— Start EXTRACTED TEXT —

The ink is black. The page is white. There is no in-between. Scanning through this morning's written press it would appear football is just as straightforward. The need to cast definitive judgement after 90 minutes has become absolute. In this sense football is becoming no more rational than Heat magazine. The age of circling Tevez's thighs to expose cellulite is nigh. Hot or not - there is no in-between.
Only the churlish, Manchester United supporters or those predisposed to loathing the mega-monied would have enjoyed Manchester City's return to Europe's premier competition after 43 years. Napoli were cast as Simon Cowell in puncturing the inflated ego of a deluded wannabe as City were put to the sword with a ruthlessness normally reserved to Camorra hit-men.
Except this didn't really happen, did it? It makes for an interesting news angle but were City really inferior to Napoli? Do they really need to improve drastically if they are to dine at Europe's top table without embarrassing themselves? Is Roberto Mancini currently sat in a box questioning his very existence with only a borrowed copy of Joey Barton's boil in bag cod-philosophies for company?

— End EXTRACTED TEXT —

Rewrite the football column from "The ink is black." up to and including "to Camorra hit-men.", putting "OK! magazine" wherever "Heat magazine" appears.

— Start RECORDS SHOWN —

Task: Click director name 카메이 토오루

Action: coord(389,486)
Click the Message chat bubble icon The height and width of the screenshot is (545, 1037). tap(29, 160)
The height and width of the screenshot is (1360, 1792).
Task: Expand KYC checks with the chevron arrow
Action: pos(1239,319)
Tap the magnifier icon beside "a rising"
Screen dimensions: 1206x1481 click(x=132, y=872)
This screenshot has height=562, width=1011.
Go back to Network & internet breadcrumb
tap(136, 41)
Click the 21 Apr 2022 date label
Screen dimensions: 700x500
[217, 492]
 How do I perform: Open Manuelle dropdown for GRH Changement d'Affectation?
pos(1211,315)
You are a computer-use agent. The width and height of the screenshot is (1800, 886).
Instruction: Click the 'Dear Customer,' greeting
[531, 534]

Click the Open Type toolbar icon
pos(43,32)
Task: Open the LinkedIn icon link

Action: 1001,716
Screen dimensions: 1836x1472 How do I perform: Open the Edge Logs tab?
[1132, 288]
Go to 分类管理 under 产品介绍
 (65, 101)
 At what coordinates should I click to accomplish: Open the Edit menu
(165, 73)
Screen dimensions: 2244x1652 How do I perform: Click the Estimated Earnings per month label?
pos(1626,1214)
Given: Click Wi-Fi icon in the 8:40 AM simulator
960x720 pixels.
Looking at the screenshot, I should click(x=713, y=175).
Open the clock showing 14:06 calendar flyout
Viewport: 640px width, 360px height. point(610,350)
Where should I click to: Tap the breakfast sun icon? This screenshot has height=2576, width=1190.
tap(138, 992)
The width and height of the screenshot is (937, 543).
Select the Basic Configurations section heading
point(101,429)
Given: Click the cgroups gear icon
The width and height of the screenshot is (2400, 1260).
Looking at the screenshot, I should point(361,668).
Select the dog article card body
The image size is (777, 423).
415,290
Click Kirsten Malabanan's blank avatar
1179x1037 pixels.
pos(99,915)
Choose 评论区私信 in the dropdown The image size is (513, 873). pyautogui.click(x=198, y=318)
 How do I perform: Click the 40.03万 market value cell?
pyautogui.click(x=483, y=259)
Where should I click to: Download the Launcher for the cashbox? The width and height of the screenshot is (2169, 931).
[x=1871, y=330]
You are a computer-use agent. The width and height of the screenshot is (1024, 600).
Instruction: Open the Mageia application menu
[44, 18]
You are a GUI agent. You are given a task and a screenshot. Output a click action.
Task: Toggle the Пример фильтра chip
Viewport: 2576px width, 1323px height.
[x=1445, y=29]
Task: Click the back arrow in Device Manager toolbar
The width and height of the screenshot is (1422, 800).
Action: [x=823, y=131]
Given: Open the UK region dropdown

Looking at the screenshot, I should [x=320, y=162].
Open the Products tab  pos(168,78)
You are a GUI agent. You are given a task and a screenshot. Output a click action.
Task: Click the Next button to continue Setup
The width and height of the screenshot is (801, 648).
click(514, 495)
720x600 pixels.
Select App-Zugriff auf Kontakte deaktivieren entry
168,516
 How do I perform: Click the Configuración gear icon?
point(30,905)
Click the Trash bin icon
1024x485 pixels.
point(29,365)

— End RECORDS SHOWN —

OUTPUT OF THE EXERCISE
The ink is black. The page is white. There is no in-between. Scanning through this morning's written press it would appear football is just as straightforward. The need to cast definitive judgement after 90 minutes has become absolute. In this sense football is becoming no more rational than OK! magazine. The age of circling Tevez's thighs to expose cellulite is nigh. Hot or not - there is no in-between.
Only the churlish, Manchester United supporters or those predisposed to loathing the mega-monied would have enjoyed Manchester City's return to Europe's premier competition after 43 years. Napoli were cast as Simon Cowell in puncturing the inflated ego of a deluded wannabe as City were put to the sword with a ruthlessness normally reserved to Camorra hit-men.